**Task inputs:**
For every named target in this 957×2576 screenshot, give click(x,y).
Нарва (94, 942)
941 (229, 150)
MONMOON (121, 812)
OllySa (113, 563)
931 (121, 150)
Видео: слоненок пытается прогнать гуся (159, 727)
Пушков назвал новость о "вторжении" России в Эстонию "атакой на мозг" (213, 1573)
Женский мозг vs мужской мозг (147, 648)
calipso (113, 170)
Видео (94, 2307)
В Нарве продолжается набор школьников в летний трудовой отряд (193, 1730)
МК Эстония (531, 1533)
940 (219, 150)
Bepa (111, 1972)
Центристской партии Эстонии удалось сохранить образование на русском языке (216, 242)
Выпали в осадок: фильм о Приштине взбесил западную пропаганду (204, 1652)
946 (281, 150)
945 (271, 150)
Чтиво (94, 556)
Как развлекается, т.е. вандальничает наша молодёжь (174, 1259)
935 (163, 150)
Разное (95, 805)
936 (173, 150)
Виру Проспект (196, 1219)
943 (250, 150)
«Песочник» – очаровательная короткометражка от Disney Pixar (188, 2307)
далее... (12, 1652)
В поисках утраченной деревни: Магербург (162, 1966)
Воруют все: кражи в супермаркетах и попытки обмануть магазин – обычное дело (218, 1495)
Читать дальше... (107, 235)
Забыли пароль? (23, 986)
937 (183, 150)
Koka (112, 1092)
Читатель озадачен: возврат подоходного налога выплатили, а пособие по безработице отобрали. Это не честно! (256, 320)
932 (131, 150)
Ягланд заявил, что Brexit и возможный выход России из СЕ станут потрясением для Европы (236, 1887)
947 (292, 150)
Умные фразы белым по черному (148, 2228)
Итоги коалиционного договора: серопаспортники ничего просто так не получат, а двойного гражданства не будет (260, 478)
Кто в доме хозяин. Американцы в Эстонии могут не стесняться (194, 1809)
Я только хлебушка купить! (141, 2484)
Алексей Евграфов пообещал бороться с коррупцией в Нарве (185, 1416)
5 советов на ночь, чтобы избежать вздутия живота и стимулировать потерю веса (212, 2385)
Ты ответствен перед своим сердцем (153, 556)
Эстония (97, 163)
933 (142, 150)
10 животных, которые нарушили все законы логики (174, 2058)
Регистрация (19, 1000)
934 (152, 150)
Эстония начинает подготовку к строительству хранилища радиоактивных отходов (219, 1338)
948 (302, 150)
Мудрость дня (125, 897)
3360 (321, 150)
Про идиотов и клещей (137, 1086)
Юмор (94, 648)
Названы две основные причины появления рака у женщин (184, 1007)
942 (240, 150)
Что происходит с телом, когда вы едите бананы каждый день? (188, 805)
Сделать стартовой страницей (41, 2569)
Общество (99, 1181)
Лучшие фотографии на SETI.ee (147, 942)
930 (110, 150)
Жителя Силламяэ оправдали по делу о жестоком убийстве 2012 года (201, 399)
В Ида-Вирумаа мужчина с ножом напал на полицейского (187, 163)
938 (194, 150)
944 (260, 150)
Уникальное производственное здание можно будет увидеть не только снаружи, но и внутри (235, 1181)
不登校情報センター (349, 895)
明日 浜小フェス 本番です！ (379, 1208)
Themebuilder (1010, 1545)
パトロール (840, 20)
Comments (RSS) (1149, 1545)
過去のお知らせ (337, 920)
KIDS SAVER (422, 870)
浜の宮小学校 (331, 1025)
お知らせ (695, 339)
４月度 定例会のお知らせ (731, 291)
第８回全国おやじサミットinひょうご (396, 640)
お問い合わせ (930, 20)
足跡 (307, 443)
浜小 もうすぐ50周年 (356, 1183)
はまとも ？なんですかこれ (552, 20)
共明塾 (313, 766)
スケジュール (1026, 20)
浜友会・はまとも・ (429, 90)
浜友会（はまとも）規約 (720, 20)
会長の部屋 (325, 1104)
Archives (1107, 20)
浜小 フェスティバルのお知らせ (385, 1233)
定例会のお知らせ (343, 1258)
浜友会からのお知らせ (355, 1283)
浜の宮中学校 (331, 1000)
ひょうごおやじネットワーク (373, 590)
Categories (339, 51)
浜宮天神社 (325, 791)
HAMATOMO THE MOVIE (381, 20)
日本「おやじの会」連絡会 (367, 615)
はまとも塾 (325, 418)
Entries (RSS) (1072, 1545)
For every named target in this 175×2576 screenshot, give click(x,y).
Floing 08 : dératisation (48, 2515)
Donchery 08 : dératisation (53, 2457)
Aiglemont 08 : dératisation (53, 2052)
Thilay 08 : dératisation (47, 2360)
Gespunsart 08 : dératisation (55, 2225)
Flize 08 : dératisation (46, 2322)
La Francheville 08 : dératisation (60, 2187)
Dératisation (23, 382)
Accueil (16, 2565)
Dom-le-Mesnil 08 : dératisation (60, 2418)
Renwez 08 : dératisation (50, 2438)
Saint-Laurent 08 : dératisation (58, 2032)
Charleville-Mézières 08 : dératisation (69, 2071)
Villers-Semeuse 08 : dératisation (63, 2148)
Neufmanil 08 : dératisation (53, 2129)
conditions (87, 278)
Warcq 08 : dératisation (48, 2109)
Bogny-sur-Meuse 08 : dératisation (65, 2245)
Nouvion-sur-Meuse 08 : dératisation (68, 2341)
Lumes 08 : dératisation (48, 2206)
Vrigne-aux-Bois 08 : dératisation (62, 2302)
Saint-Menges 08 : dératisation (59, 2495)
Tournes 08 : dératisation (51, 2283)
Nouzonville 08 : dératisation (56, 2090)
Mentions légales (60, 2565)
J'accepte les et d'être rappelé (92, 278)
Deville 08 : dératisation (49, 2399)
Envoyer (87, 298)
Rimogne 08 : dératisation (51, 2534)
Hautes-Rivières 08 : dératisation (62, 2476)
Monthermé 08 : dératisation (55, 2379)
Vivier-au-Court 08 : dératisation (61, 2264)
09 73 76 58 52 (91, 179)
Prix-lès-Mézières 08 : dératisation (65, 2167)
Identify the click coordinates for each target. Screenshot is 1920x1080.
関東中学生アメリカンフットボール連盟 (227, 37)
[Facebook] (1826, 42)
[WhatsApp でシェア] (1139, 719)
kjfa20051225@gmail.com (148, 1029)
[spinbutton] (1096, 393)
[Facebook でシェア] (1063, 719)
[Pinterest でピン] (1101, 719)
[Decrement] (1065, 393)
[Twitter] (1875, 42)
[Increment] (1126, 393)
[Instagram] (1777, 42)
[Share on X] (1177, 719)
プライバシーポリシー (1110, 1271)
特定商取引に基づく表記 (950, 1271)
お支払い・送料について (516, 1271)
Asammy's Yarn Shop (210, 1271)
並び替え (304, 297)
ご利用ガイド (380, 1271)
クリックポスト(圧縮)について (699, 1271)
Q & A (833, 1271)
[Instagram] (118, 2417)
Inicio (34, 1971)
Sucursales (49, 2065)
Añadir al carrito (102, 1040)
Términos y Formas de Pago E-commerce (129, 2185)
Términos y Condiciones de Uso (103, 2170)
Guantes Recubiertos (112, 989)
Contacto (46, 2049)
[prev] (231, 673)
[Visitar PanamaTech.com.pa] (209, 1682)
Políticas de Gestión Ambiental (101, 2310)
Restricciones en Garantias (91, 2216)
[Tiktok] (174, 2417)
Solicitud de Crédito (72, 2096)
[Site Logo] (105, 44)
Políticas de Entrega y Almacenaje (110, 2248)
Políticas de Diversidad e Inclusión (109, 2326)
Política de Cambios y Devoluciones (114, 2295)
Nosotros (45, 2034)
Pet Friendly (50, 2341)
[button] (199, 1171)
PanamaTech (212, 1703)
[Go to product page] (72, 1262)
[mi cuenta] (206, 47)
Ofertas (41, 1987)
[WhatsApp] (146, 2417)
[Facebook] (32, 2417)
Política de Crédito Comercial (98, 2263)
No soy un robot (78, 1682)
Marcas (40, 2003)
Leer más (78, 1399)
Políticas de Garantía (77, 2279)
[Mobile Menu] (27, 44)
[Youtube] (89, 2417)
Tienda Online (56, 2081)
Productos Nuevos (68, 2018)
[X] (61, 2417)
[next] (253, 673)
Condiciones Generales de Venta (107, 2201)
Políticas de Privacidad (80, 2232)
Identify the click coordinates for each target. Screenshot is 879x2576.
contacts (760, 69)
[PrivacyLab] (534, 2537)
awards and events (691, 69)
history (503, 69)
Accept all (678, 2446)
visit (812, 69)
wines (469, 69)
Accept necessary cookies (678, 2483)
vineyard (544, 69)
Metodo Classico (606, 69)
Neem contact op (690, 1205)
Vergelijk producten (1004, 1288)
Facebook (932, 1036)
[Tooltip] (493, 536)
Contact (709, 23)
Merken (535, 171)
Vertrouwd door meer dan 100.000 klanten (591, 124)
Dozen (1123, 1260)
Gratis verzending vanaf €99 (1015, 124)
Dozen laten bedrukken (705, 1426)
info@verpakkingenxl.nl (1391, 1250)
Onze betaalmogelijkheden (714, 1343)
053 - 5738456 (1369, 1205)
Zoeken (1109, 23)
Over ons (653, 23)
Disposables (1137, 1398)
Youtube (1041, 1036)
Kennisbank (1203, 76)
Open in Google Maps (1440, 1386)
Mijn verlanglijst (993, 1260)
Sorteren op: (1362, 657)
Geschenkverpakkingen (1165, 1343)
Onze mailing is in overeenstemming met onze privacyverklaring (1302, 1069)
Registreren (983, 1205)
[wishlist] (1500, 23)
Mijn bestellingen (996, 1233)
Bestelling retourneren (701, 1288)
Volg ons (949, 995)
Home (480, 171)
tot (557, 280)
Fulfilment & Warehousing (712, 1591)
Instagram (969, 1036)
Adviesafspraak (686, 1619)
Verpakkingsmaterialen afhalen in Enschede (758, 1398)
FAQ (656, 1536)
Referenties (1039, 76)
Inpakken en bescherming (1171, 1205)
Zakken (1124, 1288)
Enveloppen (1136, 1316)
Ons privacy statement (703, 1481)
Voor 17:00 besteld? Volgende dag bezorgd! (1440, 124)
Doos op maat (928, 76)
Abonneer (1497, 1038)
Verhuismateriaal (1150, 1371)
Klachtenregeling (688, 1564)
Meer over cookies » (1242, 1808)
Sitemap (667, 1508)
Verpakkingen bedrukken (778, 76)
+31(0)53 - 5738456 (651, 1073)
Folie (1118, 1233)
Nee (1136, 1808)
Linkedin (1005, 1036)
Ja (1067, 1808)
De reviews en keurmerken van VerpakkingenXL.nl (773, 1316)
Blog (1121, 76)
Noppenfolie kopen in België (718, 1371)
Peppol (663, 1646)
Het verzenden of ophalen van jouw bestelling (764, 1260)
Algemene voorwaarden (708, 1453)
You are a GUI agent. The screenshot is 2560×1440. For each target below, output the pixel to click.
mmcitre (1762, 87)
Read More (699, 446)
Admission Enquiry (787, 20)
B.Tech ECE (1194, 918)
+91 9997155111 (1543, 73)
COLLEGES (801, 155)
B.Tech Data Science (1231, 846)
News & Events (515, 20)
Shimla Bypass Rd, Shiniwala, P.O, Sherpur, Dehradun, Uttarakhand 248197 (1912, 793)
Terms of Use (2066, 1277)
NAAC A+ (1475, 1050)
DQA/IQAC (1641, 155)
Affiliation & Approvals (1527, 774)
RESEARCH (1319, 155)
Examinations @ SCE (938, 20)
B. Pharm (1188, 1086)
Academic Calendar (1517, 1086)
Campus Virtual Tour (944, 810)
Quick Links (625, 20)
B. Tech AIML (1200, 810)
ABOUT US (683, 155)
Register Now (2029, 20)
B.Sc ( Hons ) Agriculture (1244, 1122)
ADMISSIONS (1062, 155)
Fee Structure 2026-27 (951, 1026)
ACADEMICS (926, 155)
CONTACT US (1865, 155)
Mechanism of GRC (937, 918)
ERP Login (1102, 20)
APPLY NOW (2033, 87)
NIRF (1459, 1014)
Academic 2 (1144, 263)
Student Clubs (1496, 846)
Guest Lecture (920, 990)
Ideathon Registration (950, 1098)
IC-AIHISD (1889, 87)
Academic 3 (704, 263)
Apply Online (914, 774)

**About this exercise:**
Taking the records from the top, repeat each line exactly until you have repeated the line that contains "Итоги коалиционного договора: серопаспортники".

**Your solution:**
For every named target in this 957×2576 screenshot, give click(x,y).
Нарва (94, 942)
941 (229, 150)
MONMOON (121, 812)
OllySa (113, 563)
931 (121, 150)
Видео: слоненок пытается прогнать гуся (159, 727)
Пушков назвал новость о "вторжении" России в Эстонию "атакой на мозг" (213, 1573)
Женский мозг vs мужской мозг (147, 648)
calipso (113, 170)
Видео (94, 2307)
В Нарве продолжается набор школьников в летний трудовой отряд (193, 1730)
МК Эстония (531, 1533)
940 (219, 150)
Bepa (111, 1972)
Центристской партии Эстонии удалось сохранить образование на русском языке (216, 242)
Выпали в осадок: фильм о Приштине взбесил западную пропаганду (204, 1652)
946 (281, 150)
945 (271, 150)
Чтиво (94, 556)
Как развлекается, т.е. вандальничает наша молодёжь (174, 1259)
935 (163, 150)
Разное (95, 805)
936 (173, 150)
Виру Проспект (196, 1219)
943 (250, 150)
«Песочник» – очаровательная короткометражка от Disney Pixar (188, 2307)
далее... (12, 1652)
В поисках утраченной деревни: Магербург (162, 1966)
Воруют все: кражи в супермаркетах и попытки обмануть магазин – обычное дело (218, 1495)
Читать дальше... (107, 235)
Забыли пароль? (23, 986)
937 (183, 150)
Koka (112, 1092)
Читатель озадачен: возврат подоходного налога выплатили, а пособие по безработице отобрали. Это не честно! (256, 320)
932 (131, 150)
Ягланд заявил, что Brexit и возможный выход России из СЕ станут потрясением для Европы (236, 1887)
947 (292, 150)
Умные фразы белым по черному (148, 2228)
Итоги коалиционного договора: серопаспортники ничего просто так не получат, а двойного гражданства не будет (260, 478)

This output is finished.